RESEARCH SEMINAR: Shima Gholami & Trevor Armstrong

Art History at the University of Sydney Research Seminar: Thursday October 27, 2022, 3-4.30pm. via ZOOM

Shima Gholami

Persian Nomadic Warp and Weft in MAAS: A Story of Intangible Cultural Heritage

The particular weaving techniques and symbolic values of Persian rugs have been transmitted between generations for centuries. They were classed as a form of intangible heritage by UNESCO in 2010. Yet there is very little discourse around Persian rugs as intangible cultural heritage. My study focuses on how Persian rugs as one type of culturally diverse object is translated, identified and preserved in museum collections. Using two case studies of rugs made by Qashqa women held in the Museum of Applied Arts and Sciences, this paper will investigate how intangible heritage is captured in current curatorial practices such as museum documentation.


Shima Gholami is a curator, conservation and restoration expert, with a background working in Iran’s most significant Museums as Golestan Palace Museum. Currently, Shima work at ICS/ International Conservation Services as an Object Conservator.

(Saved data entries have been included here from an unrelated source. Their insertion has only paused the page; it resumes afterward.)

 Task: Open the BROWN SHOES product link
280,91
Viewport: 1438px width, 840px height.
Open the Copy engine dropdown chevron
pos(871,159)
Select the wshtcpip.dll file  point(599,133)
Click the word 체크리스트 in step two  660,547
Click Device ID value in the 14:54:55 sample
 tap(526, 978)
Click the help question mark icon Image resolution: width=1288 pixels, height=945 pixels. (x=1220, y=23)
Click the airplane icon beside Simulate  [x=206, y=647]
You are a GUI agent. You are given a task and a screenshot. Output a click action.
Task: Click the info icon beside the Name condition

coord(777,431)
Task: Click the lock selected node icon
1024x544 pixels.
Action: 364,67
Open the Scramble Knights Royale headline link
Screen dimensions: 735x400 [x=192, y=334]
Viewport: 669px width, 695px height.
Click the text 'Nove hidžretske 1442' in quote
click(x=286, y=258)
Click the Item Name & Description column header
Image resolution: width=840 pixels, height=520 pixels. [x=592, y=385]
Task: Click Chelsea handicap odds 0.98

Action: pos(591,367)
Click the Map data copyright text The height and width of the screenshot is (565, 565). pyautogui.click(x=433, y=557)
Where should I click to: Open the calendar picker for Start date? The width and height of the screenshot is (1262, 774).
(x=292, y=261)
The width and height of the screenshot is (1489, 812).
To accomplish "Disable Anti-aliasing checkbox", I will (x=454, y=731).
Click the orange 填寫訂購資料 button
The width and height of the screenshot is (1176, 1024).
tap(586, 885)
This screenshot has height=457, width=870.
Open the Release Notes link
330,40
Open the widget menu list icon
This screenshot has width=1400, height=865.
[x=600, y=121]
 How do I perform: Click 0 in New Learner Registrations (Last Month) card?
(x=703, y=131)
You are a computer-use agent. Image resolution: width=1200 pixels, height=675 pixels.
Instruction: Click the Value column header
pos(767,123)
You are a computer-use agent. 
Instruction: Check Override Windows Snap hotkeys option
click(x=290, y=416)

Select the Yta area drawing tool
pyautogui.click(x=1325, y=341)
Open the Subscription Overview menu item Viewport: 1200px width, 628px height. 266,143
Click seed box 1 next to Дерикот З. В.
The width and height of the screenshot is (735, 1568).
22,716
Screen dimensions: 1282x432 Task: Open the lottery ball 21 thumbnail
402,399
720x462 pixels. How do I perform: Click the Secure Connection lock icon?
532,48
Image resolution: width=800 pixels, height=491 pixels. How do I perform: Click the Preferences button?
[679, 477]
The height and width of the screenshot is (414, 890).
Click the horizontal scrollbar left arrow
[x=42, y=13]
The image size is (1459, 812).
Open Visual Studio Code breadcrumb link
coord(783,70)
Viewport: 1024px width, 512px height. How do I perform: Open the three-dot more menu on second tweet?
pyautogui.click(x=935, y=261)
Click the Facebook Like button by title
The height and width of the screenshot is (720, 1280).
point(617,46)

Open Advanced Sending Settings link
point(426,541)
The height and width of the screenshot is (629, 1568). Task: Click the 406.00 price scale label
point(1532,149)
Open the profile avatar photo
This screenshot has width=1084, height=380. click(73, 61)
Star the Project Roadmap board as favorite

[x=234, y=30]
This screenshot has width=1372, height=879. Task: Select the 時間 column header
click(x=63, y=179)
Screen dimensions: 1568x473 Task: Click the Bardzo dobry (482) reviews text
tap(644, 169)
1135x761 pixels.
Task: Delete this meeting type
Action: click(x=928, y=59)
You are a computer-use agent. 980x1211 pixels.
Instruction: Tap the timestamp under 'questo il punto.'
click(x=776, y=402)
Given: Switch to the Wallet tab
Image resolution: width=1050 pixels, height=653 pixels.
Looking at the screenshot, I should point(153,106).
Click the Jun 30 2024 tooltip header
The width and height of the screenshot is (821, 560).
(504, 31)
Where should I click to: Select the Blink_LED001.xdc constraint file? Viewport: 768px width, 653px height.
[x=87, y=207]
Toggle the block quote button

Image: Qashqai woman weaving a carpet, Qashqai nomad camp, Fars Province, Iran. imageBROKER / Alamy Stock PhotoIran


Trevor Armstrong Making light in the nineteenth century world: the art of whaling in colonial Australia

Judged by contemporary values, it seems inconceivable that England’s wealthiest man, and one credited with acquiring a nationally important fine art collection, should also acquire for his walls, images of whaling, including the highly noxious practice of boiling whale blubber to produce whale oil. The highly successful brewer and banker, Edward Guinness, the First Earl of Iveagh (1847-1927), who acquired works by Vermeer, Rembrandt, Gainsborough and Frans Hals, also bought sea pieces by the English marine painter of whaling in the South Seas: pictures that were based on Brierly’s experiences as manager of a whaling station on the south coast of New South Wales in the 1840s. Brierly and other colonial artists made a small but significant visual archive of this abandoned and now much discredited industry. Trevor Armstrong is a PhD candidate in the Department of Art History at the University of Sydney. He has B.Litt (Hons) and MA (Hons) in art history from the University of Melbourne.

Image: Owald Walters Brierly, A south sea whale chase 1885, Watercolour over pencil on wove paper mounted on wood, 64.3 x 92.3 cm, QAGOMA.